# Pedido escrito A
Segundo o trecho, desde que ano a Corte Interamericana de Direitos Humanos considera o registro obrigatório de jornalistas uma restrição ilegítima à liberdade de expressão?

#### Trecho ####

O presidente da Argentina, Javier Milei, tomou parte em um ataque digital contra o Fórum de Jornalismo Argentino (Fopea, na sigla em espanhol) nos dias 27 e 28 de junho na rede social X. O Fopea relatou ter sofrido uma “clara campanha de difamação por parte de operadores digitais ligados ao governo”, que incluiu a disseminação de prints de um chat “absolutamente falso”, segundo a organização, e ataques diretos do próprio mandatário.

O incidente marca mais um episódio tenso do presidente argentino, que assumiu o cargo em dezembro do ano passado, com jornalistas e com a imprensa. Milei investiu contra meios jornalísticos públicos da Argentina, foi processado por injúria contra um jornalista e, segundo organizações do setor de comunicação na Argentina, segue políticas que incentivam a concentração midiática.

De acordo com o Fopea, a nova onda de ataques começou em 27 de junho. No dia anterior, o Ministério de Capital Humano da Argentina publicou em seu perfil no X um chamado para a Matrícula Nacional de Jornalistas, um registro dos profissionais na Secretaria de Trabalho, Emprego e Segurança Social. A página da Secretaria afirmava que o registro era obrigatório, conforme reportaram meios argentinos.

No dia 27, o Fopea se pronunciou contra a medida, destacando que desde 1985 a Corte Interamericana de Direitos Humanos considera a obrigatoriedade do registro uma restrição ilegítima ao direito universal à liberdade de expressão.

"O Fórum de Jornalismo Argentino (Fopea) condena e deplora a decisão do Ministério do Capital Humano da Nação de reintroduzir a matrícula obrigatória de jornalistas, uma prática obsoleta [...] O Fopea exige que o Ministério do Capital Humano corrija seu erro e elimine a obrigatoriedade da aplicação de uma regra que caiu em desuso devido à incompatibilidade com a ordem jurídica e à falta de uso concreto e contínuo por décadas", afirmou o comunicado.

####

# Pedido escrito B
Passe para uma lista JSON de strings as linhas dos registros, uma string por linha e sem as linhas em branco, começando na linha que contém "Viewport: 544px width, 486px" e terminando no fim dos registros. Deixe as imagens fora da resposta.

#### Material de origem ####

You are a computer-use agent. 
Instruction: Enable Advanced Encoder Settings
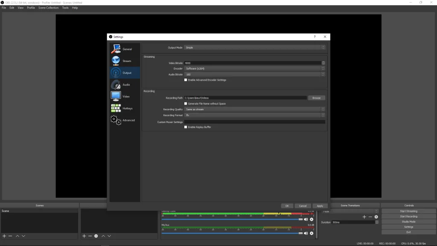click(x=186, y=79)
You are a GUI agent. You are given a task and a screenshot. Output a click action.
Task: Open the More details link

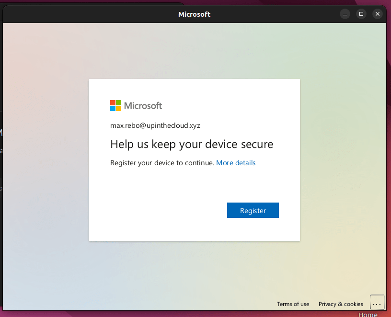click(236, 163)
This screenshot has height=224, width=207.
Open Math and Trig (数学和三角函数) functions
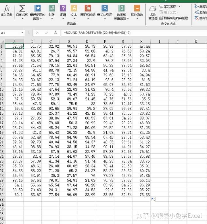(x=121, y=8)
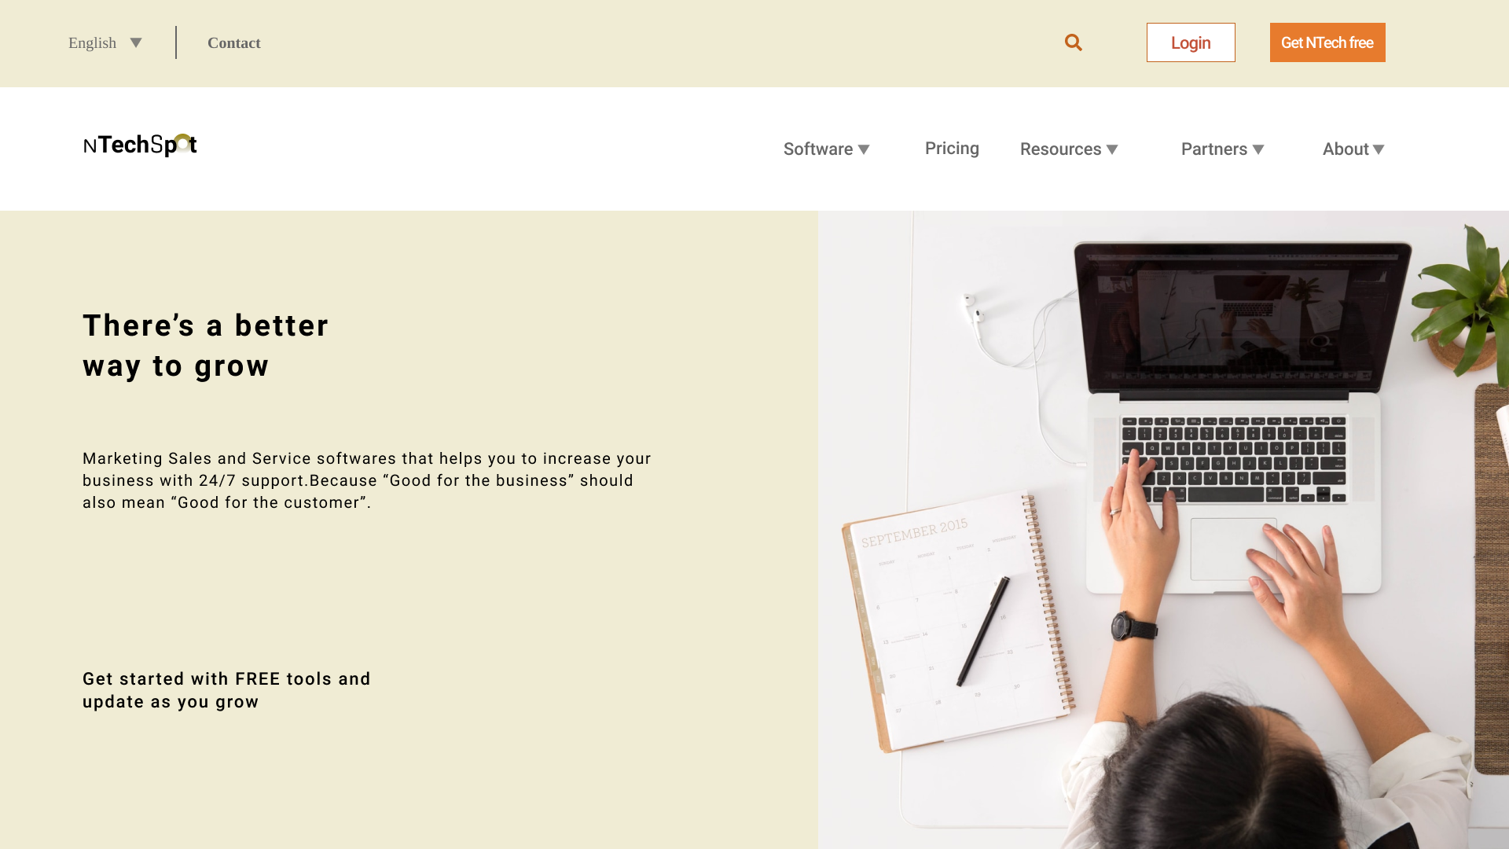
Task: Click the Get NTech free button
Action: click(x=1327, y=42)
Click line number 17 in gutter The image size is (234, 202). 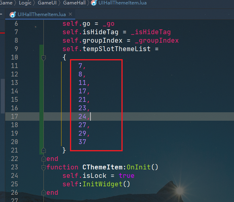(x=14, y=116)
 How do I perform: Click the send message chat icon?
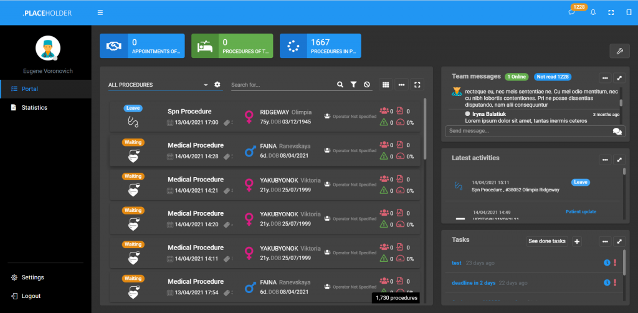click(617, 131)
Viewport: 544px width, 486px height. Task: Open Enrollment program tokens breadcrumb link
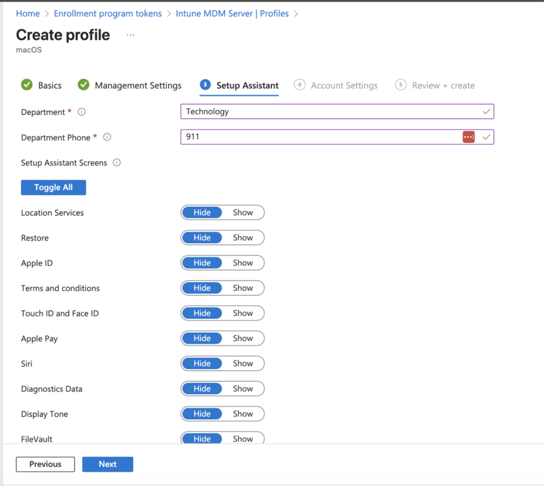point(108,13)
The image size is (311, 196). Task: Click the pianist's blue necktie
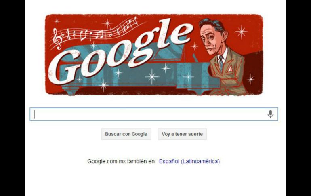[221, 63]
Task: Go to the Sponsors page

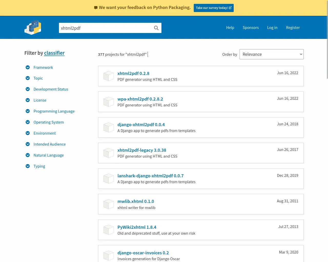Action: (x=250, y=28)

####

# Resultado A
Desde 1985.

# Resultado B
[
  "Viewport: 544px width, 486px height. Task: Open Enrollment program tokens breadcrumb link",
  "point(108,13)",
  "The image size is (311, 196). Task: Click the pianist's blue necktie",
  "[221, 63]",
  "Task: Go to the Sponsors page",
  "Action: (x=250, y=28)"
]